By Chris Dunlavy
ADAMA Traore was just eight when he was scouted by Barcelona and invited to attend a trial at La Masia.
He didn’t need directions. Born in the suburb of L’Hospitalet de Llobregat, the young winger lived less than a mile from Camp Nou.
By nine, he was a classmate of Hector Bellerin, a pupil of Xavi and Andres Iniesta. On YouTube, a 20-minute video shows Traore zipping around as the legendary duo dole out a passing masterclass.
Back then, he was a short, skinny right-back. Then, almost overnight, he blossomed into a hulking, musclebound winger with rocket fuel in his boots.
“He is the fastest player I have ever coached,” the former Barca coach Andres Carrasco told Sky Sports in 2015. “When he was 14 or 15, they had to kill him to get the ball off him.
“We would be defending a corner, it would come out to him on the edge of the box and he would go and score. Box-to-box, driving, dribbling round every player.”
Carrasco called Traore The Quadruped. “Because he’s able to pump the legs and the arms to keep running,” he explained. Though never timed over 100m – Barca sniff at such frivolity – coaches at La Masia all agree they’ve never seen a quicker player.
In November 2013, Traore replaced Cesc Fabregas during a La Liga clash with Granada. At 17 years and nine months, he was the eighth-youngest player ever to make his Barca bow.
“Adama is a good player who has done spectacular things,” said manager Luis Enrique. “He has the level to play for the Barca first team, without a doubt.”
Traore, though, never played for the Blaugrana again. And today, the man once touted as the best young winger in the world can’t get a game for Middlesbrough. Worse, he is viewed by many supporters as a liability. You can see why. A fortnight ago, he missed the team bus and was dumped from the squad to face Barnsley. A week later, he was deployed as a 79th-minute substitute – and promptly gifted Cardiff a match-winning penalty.
Then, on Tuesday night, Traore turned on the after burners and roasted Bournemouth alive in a scintillating man-of-the-match display.
Such hair-pulling, face-palming, maddening inconsistency is Traore in microcosm. Barca failed to unravel the enigma, as did Aston Villa following an ill-fated move in 2015.
“He’s explosive and definitely gets you off your seat,” said Villa caretaker Eric Black. “But whether he can combine that with the structure of not conceding and various other elements of the game, I don’t know.”

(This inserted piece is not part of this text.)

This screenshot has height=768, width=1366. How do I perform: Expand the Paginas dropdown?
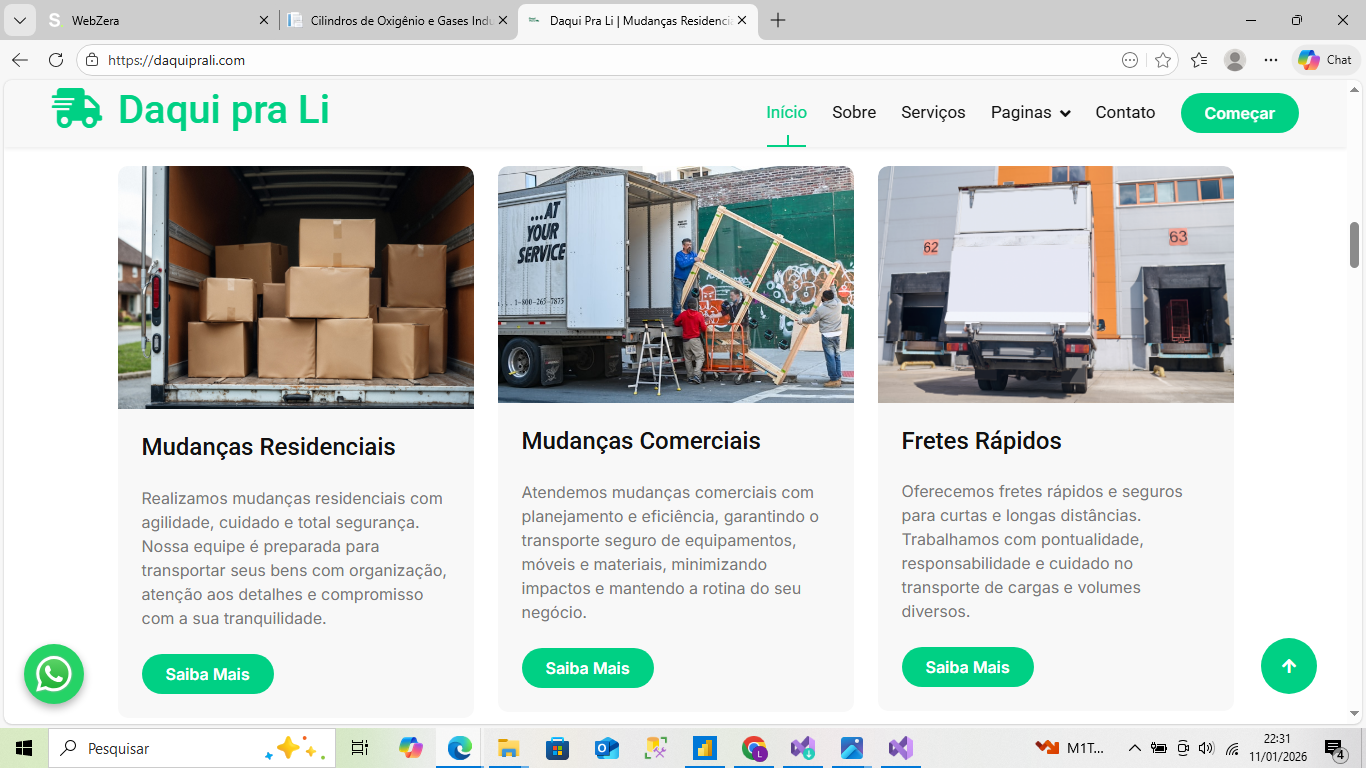coord(1030,113)
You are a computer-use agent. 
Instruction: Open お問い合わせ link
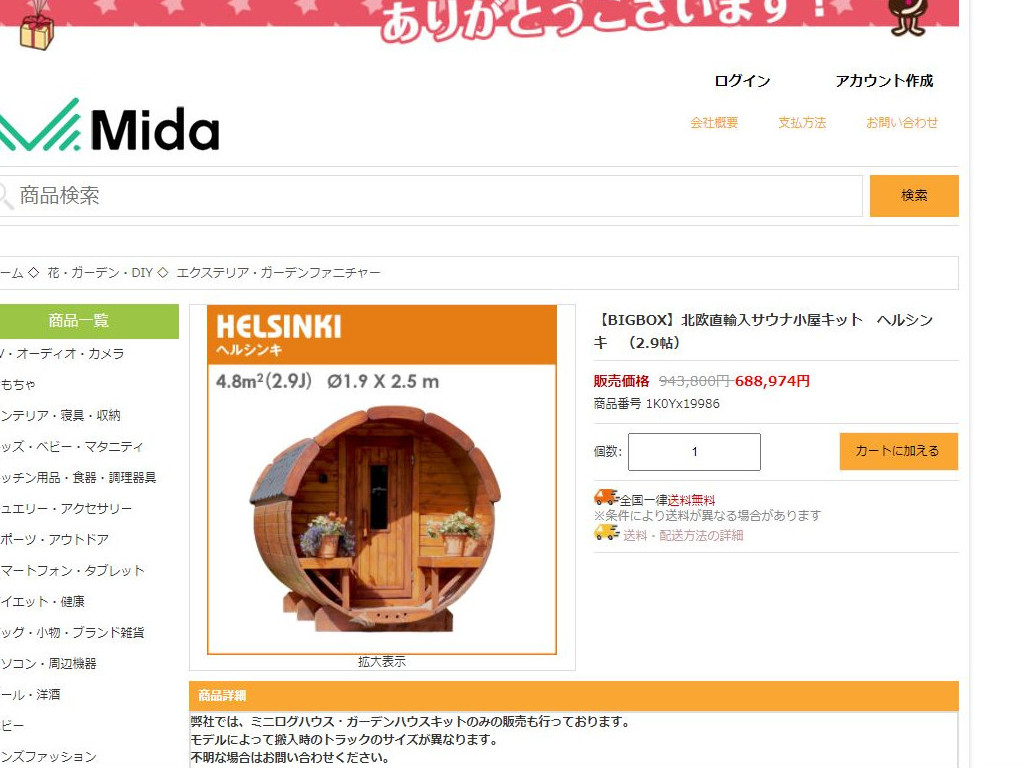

Predecessor Remi Garde was rather more blunt. “You cannot have a player, except for maybe Messi, who can walk on the pitch and play only when his team has the ball,” he said. “Nobody can do that.”
Injuries and a twitter rant about feeling “underestimated (and) worthless” did little to dispel the doubts. Traore made just ten appearances as Villa bombed out of the Premier League.
At the time, Traore argued that he just needed time to adapt. “It is not because I’m fast with the ball that my decision-making can be wayward,” he told the Telegraph last year. “It’s because I’ve been in the Premier League for only one year.”
Yet Traore is now in his third season and – after a second relegation with Boro in May – remains a maelstrom of brilliance and blunders. Rarely is he trusted to start a game.
In mitigation, Traore is just 21. At that age, mental lapses are understandable.
Let’s not forget that Jamie Vardy wore a tag and played Non-League football before getting his brain in gear.
With an indulgent manager – think Adel Taarabt under Neil Warnock – Traore has the talent to light up the division.
Unfortunately, with a managerial lifespan of 12 months the norm, there aren’t too many of them around.
Traore is no write-off, but the time has come to adapt or die. Track back. Press defenders. Look at the whiteboard, not through it.
In football, reputation matters. And, if he’s not careful, a player once described by Tim Sherwood as “a little bit of Ronaldo and a little bit of Messi” might find himself a little bit unwanted.